>> Don't Load More Data Than You Have To <<

But hey! thats only half the story! Also: Don't hit the database
more *often* than you have to. So you ALSO need outerjoin fetching
where appropriate!


>> Tell Me What Has Changed. Don't Make Me Look! <<

These arguments go to performance. So where are the performance
numbers to back up these assertions. I have plenty of tests to
show that the overhead of dirtychecking is trivial compared
to the work involved in loading the objects in the first place!

This person has NEVER done any actual profiling. If they DID, they
would know the truth ;)

>> If thousands (or hundreds of thousands) of objects are loaded from the
database, committing these objects can be slower than necessary due to the
equality checks that have to be performed. <<

Ah, can't leave this one alone.

In Hibernate:

session.setFlushMode(FlushMode.NEVER)

will remove the need to do this in a transaction that just reads a
thousand objects. But nobody ever bothers to use this functionality
because it is, in fact, a TRIVIAL overhead compared to loading a
thousand objects off the database in the first place!

>> Also, the state of the object is
duplicated in memory, so this may cause memory scalability problems. <<

LOL!! This person is clueless. To verify this:

(1) Install JProbe
(2) Run Hibernate
(3) check how many objects your JDBC driver instantiates in the
    process of retrieving an SQL ResultSet.

>> Jaxor never suffers from these scalability problems. Objects are
represented in
memory once. If they are updated, or deleted, then the session is notified
of the changed. No extra comparisons have to be done.<<

At MOST, the memory consumption of Hibernate could be 2 * Jaxor. But in
fact, including the memory consumed by the JDBC calls, the ratio is much
less than that.

Now, in my book, a CONSTANT factor memory overhead is never a
_scalability_ problem, by definition.
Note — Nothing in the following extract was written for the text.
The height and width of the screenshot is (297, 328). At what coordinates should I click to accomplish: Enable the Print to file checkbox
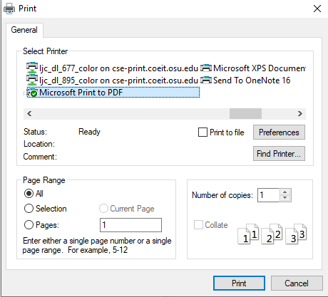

Perhaps if you could show that
the overhead increased as the system scaled (which it doesn't), you
could make this argument. Scalability problems in large systems
usually revolve around *concurrency* issues, which Hibernate manages
beautifully.

Once again, I conclude that this author knows very little about the
subject (in this case, scalability).

>> Second part is about having a "Database synchronization tool to match
mapping information to the database schema" about handling simple "deltas"
to a schema and INFORMING about columns/tables that the metadata does NOT
cover...(maybe we should start maturing schemaupdate and build a
schemacomparison "tool" ?) <<

I am sceptical until I see something work in practice. I have never ever
worked on a site where, once a system was in production, the DBA would
let me use my litte auto-schema-updater on the live database. I think this
person lives in a theoretical world where developers manage production
databases ;)

>> Power of Text. <<

I think I said that first, in the Hibernate FAQ.